Goal of the exercise :: Below are the records; print exactly the lines from the one with "Given: Collapse the" through the last, both included, and leave the pictures out.

·····

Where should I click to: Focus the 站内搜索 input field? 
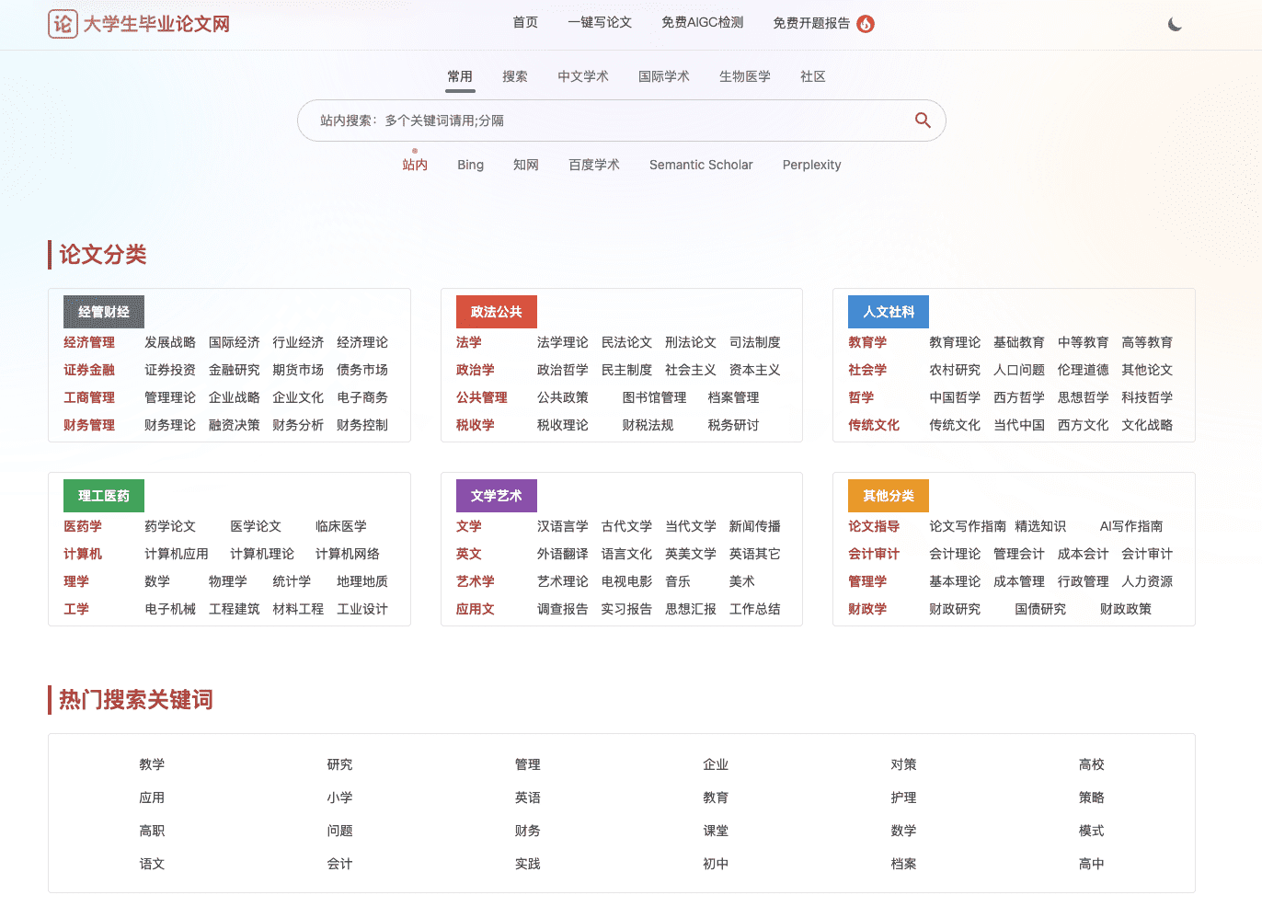click(x=607, y=120)
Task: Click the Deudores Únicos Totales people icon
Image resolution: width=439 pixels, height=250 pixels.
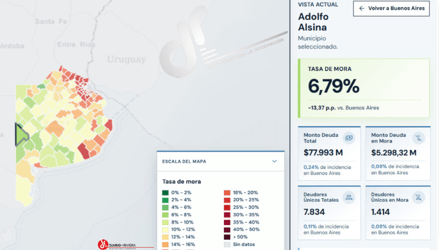Action: [349, 197]
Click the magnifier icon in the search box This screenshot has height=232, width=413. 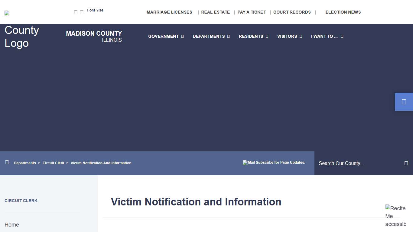click(x=406, y=163)
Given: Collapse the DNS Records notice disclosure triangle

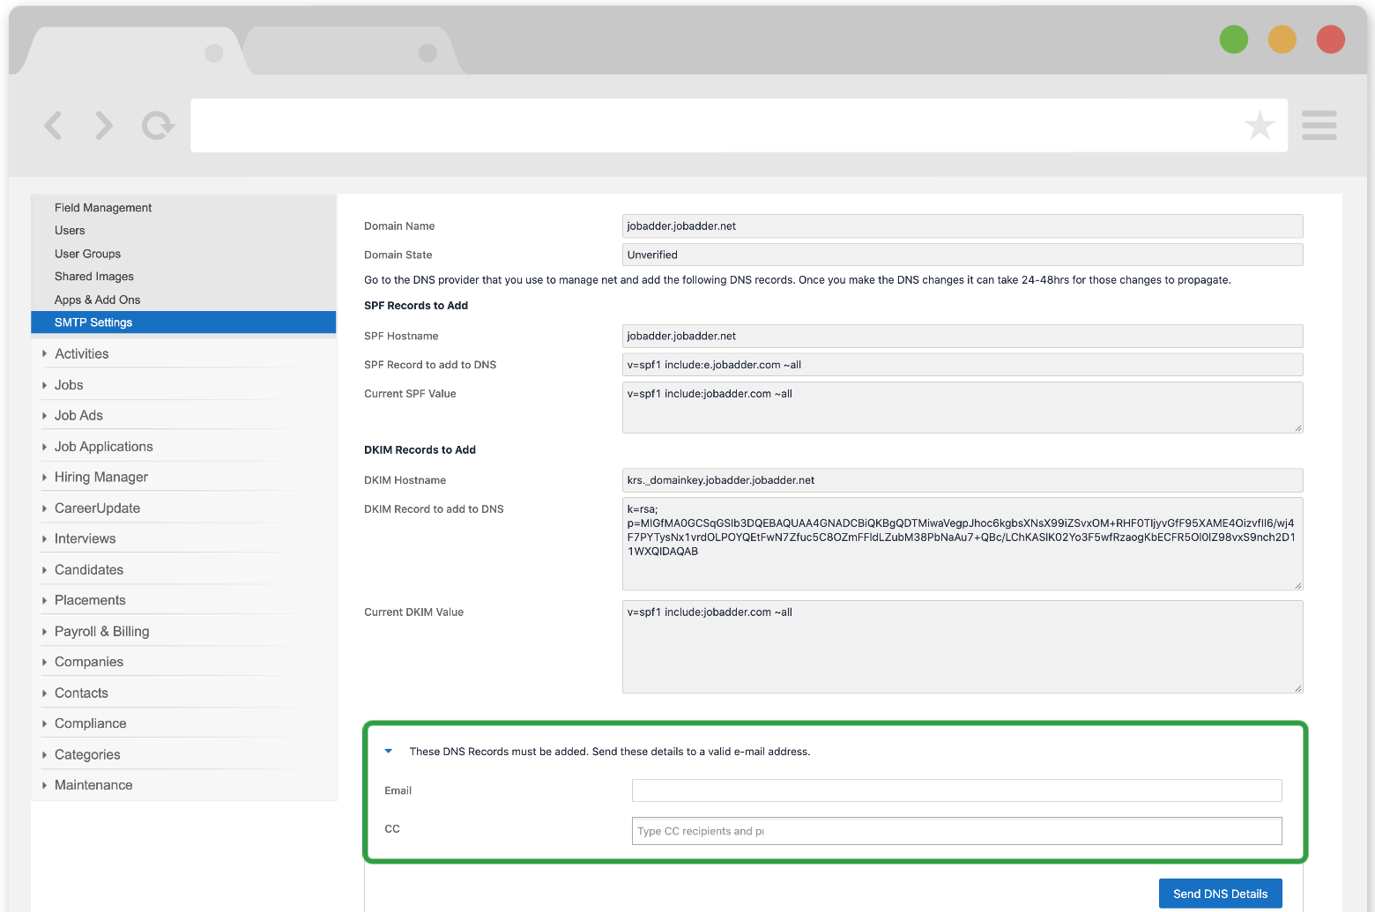Looking at the screenshot, I should pyautogui.click(x=389, y=751).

·····

Reply ::
Given: Collapse the DNS Records notice disclosure triangle

Looking at the screenshot, I should pyautogui.click(x=389, y=751).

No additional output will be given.